Cell-Cell Interaction and Hypoxic Brain Injury

细胞间相互作用和缺氧性脑损伤

• 批准号: 7133655
• 负责人: Mark Paul Goldberg
• 金额: $ 121.01万
• 依托单位: WASHINGTON UNIVERSITY
• 依托单位国家: 美国
• 财政年份: 1997
• 资助国家: 美国
• 起止时间: 1997-02-01 至 2011-06-30
• 项目状态: 已结题
• 来源: https://reporter.nih.gov/project-details/7133655
• 关键词: apoptosis; cerebral ischemia /hypoxia

DESCRIPTION (provided by applicant): This is a continuing Program Project, currently in year 10, to identify cellular and molecular mechanisms of hypoxic-ischemic brain injury. Research in the previous funding periods centered on excitotoxic neuron-neuron and neuron-glial interactions. The current proposal expands this scope to include the role of vascular injury and inflammation. There is growing recognition that approaches to reducing ischemic brain injury must also protect the "neurovascular unit," comprised of blood, microvascular endothelium, astrocytes, and blood-brain barrier, together with the surrounding neuroglial parenchyma. Ten closely interacting faculty investigators will pursue new directions in three research projects. In Project 1, "Ischemic tolerance and endothelial protection," Jeff Gidday will explore microvascular mechanisms underlying ischemic tolerance using cerebral endothelial cultures and a new mouse model in which repetitive hypoxic preconditioning promotes protection sustained over weeks. Stroke and other disorders of the neurovascular unit affect cerebral white matter, and in Project 2, "Mechanisms of axon injury in ischemic white matter," Mark Goldberg will use lentivirus vectors directing expression of molecular inhibitors to identify downstream pathways of axon degeneration. In Project 3, "Pathogenesis of CAA-induced vascular dysfunction," David Holtzman and Hans Dietrich will use in vivo and in situ approaches to examine effects of cerebral amyloid angiopathy on arteriolar function, an emerging cause of ischemic and hemorrhagic stroke in the elderly. These projects will be supported by the following Cores: Core A: "Administrative and statistical core", Core B: "Animal models", Core C: "Molecular neurosciences / viral vectors", and Core D: "Microscopy." The investigators share experimental approaches including in vivo and in vitro models, expertise in advanced microscopy, and a common interest in identifying new therapeutic approaches to stroke. RELEVANCE FOR PUBLIC HEALTH: Approximately 700,000 Americans experience a stroke each year. This project examines mechanisms of brain injury in stroke. The long-term goal of this project is to identify potential new forms of therapy to reduce injury and promote recovery in stroke.

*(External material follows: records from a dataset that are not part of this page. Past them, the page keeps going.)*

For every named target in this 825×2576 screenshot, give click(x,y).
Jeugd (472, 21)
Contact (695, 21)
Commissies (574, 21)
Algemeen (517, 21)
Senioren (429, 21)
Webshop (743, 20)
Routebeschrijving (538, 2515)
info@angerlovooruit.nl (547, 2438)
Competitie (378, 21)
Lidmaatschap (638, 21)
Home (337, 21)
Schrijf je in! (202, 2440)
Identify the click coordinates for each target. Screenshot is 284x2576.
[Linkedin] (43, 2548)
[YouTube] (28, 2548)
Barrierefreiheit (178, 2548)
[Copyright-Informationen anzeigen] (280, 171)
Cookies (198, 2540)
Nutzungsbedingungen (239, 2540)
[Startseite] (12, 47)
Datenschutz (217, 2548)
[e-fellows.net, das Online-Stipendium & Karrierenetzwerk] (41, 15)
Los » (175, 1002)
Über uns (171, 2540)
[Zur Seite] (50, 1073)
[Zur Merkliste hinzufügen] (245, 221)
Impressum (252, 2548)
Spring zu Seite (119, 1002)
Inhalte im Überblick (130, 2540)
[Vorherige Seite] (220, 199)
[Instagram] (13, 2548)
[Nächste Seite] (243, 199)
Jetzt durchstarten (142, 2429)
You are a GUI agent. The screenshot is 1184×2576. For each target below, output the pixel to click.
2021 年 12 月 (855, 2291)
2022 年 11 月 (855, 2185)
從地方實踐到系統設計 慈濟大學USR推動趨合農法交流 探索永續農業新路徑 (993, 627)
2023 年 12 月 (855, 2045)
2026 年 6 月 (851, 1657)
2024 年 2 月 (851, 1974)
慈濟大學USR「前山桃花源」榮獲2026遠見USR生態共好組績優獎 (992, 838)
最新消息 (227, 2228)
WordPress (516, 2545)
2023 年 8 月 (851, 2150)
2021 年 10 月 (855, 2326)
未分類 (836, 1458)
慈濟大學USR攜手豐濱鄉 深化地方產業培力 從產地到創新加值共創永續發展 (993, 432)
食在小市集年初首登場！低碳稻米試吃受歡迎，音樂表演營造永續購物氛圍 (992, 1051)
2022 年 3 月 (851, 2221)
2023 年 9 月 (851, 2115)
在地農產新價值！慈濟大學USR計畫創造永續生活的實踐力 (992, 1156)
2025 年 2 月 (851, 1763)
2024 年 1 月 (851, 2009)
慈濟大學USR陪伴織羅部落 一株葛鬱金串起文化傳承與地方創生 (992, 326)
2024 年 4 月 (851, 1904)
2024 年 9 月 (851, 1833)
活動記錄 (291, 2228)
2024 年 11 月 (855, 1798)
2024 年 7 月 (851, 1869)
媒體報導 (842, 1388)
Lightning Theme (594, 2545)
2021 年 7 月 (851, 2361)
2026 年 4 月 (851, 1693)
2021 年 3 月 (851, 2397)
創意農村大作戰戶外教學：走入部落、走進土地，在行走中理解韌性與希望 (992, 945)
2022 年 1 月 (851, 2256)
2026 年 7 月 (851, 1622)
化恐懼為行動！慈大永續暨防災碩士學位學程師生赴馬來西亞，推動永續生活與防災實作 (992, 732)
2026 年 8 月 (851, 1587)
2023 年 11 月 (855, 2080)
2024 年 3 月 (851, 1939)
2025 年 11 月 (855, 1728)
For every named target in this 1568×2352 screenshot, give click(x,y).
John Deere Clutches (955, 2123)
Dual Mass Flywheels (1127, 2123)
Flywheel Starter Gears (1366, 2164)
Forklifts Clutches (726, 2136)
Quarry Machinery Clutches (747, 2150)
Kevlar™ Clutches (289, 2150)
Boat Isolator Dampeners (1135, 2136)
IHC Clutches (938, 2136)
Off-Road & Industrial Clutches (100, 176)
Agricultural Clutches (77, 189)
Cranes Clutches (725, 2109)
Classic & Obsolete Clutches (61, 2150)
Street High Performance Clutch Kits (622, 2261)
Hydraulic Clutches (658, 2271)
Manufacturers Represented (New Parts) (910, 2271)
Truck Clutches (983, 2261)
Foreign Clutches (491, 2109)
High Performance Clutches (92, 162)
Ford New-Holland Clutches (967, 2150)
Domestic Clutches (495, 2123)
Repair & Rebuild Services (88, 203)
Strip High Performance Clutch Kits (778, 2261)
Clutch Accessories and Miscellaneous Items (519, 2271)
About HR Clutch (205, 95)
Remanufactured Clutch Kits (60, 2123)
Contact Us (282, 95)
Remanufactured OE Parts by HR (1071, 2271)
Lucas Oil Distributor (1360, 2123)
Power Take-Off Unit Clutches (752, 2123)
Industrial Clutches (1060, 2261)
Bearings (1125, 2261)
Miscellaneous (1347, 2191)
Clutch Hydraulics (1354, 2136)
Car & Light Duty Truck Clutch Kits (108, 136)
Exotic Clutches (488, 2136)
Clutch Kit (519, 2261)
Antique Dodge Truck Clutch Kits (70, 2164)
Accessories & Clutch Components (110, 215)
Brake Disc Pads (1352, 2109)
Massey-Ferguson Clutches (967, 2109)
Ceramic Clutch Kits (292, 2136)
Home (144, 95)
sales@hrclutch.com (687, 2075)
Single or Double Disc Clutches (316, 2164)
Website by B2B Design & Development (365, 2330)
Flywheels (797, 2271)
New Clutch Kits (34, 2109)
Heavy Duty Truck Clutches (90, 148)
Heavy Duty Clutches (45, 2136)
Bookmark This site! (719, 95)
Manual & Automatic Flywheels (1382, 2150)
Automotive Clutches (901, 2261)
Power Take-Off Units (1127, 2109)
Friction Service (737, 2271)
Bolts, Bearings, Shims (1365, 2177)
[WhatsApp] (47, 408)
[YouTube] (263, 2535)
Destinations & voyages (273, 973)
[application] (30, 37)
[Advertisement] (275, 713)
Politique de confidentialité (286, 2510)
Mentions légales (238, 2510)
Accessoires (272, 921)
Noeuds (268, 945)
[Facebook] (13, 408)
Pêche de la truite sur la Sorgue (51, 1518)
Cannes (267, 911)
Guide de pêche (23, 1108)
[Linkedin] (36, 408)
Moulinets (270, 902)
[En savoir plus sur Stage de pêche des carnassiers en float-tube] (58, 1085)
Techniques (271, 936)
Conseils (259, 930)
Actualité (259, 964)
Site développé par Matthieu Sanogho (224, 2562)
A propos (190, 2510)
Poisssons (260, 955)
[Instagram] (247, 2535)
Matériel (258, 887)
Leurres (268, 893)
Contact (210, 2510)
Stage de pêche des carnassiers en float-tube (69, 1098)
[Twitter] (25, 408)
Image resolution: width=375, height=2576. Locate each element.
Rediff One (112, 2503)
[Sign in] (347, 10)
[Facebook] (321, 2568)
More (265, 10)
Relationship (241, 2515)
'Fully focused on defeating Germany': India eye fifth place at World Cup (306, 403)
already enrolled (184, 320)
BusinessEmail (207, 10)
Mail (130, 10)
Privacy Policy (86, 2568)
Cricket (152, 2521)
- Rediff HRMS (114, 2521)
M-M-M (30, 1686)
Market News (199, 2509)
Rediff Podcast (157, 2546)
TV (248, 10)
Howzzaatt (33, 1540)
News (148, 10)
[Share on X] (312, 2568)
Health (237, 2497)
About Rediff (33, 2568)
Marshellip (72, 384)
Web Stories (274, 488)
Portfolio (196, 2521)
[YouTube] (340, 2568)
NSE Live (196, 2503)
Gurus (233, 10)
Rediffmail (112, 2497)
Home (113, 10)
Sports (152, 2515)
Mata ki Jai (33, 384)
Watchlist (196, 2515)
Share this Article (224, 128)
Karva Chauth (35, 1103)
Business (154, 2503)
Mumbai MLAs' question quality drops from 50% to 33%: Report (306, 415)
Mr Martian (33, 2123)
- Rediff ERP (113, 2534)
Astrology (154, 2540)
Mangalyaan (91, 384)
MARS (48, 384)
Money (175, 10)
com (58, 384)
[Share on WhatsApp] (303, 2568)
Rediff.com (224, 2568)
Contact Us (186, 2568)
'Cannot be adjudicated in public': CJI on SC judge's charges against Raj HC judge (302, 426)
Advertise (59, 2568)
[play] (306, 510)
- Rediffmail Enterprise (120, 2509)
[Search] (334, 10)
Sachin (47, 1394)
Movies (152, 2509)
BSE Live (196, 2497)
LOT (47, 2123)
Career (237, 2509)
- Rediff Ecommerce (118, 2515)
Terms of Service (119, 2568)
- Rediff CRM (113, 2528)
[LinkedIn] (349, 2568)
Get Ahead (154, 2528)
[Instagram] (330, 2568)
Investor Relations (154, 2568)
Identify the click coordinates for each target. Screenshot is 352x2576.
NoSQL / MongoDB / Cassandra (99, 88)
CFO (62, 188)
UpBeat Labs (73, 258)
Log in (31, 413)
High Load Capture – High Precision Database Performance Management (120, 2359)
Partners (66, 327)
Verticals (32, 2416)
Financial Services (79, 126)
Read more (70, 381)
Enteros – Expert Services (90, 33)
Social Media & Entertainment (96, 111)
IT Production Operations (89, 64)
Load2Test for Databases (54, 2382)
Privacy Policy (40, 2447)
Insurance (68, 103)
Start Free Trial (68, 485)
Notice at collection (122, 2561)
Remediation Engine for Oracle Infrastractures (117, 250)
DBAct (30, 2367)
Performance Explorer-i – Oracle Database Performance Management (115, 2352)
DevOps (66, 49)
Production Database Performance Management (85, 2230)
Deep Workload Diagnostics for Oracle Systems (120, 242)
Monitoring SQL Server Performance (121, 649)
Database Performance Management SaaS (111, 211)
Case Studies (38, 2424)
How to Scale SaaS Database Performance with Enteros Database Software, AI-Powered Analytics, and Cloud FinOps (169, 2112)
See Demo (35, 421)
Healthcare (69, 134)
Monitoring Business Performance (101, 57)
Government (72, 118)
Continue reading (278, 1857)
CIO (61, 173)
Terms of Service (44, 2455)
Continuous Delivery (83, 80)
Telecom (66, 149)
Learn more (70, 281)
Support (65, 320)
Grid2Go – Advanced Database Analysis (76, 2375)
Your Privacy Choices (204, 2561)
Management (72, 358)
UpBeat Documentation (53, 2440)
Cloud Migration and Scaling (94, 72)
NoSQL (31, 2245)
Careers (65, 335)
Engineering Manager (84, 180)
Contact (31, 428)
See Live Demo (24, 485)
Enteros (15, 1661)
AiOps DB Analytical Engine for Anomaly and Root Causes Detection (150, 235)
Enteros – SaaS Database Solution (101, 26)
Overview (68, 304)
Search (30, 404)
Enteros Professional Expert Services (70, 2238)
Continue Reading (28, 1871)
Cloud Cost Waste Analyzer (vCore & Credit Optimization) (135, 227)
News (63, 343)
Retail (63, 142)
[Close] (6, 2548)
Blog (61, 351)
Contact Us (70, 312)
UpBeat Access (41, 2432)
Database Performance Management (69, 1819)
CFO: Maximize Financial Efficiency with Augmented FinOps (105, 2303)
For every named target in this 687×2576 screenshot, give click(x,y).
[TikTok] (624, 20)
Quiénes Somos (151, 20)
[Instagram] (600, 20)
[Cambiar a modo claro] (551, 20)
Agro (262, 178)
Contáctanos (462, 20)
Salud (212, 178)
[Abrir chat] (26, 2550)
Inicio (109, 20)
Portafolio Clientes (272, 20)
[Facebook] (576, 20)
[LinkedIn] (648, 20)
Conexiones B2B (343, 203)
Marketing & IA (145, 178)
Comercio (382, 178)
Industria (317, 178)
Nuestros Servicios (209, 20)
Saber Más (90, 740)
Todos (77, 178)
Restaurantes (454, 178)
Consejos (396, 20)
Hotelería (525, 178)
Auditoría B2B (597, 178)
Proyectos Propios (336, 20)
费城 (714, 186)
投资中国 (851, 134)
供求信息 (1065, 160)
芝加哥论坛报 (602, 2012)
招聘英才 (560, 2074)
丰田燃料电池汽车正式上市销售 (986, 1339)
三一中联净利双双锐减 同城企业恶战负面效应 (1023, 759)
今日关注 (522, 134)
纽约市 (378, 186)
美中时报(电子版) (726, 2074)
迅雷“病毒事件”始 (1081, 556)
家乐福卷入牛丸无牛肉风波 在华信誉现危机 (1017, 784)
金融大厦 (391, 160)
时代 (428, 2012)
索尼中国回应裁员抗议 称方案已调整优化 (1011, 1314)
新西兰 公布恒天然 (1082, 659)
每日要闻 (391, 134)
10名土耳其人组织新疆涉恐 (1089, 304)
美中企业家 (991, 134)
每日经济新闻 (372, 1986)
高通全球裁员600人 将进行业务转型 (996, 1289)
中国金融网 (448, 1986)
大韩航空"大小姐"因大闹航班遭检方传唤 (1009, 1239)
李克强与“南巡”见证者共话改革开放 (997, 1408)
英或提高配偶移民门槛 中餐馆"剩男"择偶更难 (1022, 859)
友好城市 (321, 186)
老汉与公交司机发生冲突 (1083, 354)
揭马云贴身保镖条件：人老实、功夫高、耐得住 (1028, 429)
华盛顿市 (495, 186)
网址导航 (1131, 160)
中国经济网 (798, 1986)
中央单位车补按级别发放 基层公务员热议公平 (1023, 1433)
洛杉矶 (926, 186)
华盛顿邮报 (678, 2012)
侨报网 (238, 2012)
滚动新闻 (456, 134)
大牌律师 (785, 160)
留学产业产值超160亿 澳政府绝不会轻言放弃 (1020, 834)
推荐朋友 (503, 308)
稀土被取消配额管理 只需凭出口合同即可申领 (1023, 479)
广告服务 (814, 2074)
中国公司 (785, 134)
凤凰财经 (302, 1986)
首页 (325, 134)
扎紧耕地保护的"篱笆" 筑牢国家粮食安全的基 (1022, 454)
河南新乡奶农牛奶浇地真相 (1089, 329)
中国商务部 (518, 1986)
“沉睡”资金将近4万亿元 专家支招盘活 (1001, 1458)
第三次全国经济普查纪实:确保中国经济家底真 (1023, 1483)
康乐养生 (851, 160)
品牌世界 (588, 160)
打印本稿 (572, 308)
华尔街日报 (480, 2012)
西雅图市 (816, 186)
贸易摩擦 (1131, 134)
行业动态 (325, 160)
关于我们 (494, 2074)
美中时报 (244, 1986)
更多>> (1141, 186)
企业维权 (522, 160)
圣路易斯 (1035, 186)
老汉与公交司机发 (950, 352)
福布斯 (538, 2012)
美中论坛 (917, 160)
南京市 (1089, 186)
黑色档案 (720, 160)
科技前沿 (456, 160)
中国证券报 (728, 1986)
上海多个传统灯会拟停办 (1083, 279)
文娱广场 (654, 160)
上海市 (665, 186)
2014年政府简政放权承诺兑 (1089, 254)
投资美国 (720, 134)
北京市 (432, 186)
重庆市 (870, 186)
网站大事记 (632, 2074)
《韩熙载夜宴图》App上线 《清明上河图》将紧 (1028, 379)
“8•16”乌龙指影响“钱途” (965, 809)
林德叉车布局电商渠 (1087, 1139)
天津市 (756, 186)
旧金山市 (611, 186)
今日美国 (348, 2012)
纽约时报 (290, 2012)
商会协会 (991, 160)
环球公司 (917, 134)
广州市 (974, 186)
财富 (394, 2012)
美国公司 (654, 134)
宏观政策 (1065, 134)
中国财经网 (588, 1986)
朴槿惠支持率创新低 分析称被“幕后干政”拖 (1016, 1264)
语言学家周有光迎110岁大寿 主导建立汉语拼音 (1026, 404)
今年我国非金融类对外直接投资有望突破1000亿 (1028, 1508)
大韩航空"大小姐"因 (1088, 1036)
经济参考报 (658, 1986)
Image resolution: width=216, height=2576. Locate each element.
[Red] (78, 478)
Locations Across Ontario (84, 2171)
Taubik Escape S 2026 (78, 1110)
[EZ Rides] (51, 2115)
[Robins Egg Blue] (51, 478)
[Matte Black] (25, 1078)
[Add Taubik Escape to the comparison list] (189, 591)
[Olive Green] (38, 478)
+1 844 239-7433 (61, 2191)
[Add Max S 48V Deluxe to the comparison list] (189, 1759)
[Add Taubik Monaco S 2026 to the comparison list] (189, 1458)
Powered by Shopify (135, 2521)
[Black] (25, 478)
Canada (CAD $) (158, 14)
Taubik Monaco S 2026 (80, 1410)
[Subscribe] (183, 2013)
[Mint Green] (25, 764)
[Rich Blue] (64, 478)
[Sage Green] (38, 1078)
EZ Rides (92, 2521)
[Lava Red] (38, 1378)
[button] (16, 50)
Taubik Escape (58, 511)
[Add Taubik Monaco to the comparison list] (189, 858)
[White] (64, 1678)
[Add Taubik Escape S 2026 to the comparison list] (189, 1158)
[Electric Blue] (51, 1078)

描述(由申请人提供)： 这是一个持续的项目，目前是第10年，以确定缺氧缺血性脑损伤的细胞和分子机制。在之前的资助时期，研究集中在兴奋性毒性神经元-神经元和神经元-神经胶质细胞的相互作用上。目前的提案将这一范围扩大到包括血管损伤和炎症的作用。人们越来越认识到，减少缺血性脑损伤的方法还必须保护由血液、微血管内皮细胞、星形胶质细胞和血脑屏障组成的“神经血管单位”以及周围的神经胶质实质。十名密切互动的学院研究人员将在三个研究项目中寻求新的方向。在项目1“缺血耐受性和内皮细胞保护”中，Jeff Gidday将利用脑内皮细胞培养和一种新的小鼠模型来探索缺血耐受性背后的微血管机制，在该模型中，重复低氧预适应促进持续数周的保护。中风和其他神经血管单位的紊乱会影响脑白质，在项目2“缺血性白质中轴突损伤的机制”中，Mark Goldberg将使用慢病毒载体来指导分子抑制物的表达，以确定轴突变性的下游路径。在项目3“CAA诱导的血管功能障碍的发病机制”中，David Holtzman和Hans Dietrich将使用活体和原位方法研究大脑淀粉样血管病变对小动脉功能的影响，小动脉功能是老年人缺血性和出血性中风的新兴原因。这些项目将得到以下核心的支持：核心A：“行政和统计核心”，核心B：“动物模型”，核心C：“分子神经科学/病毒载体”，核心D：“显微镜”。研究人员共享实验方法，包括体内和体外模型，先进显微镜方面的专业知识，以及在确定中风新治疗方法方面的共同兴趣。 与公共健康相关：每年约有70万美国人中风。这个项目研究了中风时脑损伤的机制。该项目的长期目标是确定潜在的新治疗形式，以减少中风患者的伤害并促进其康复。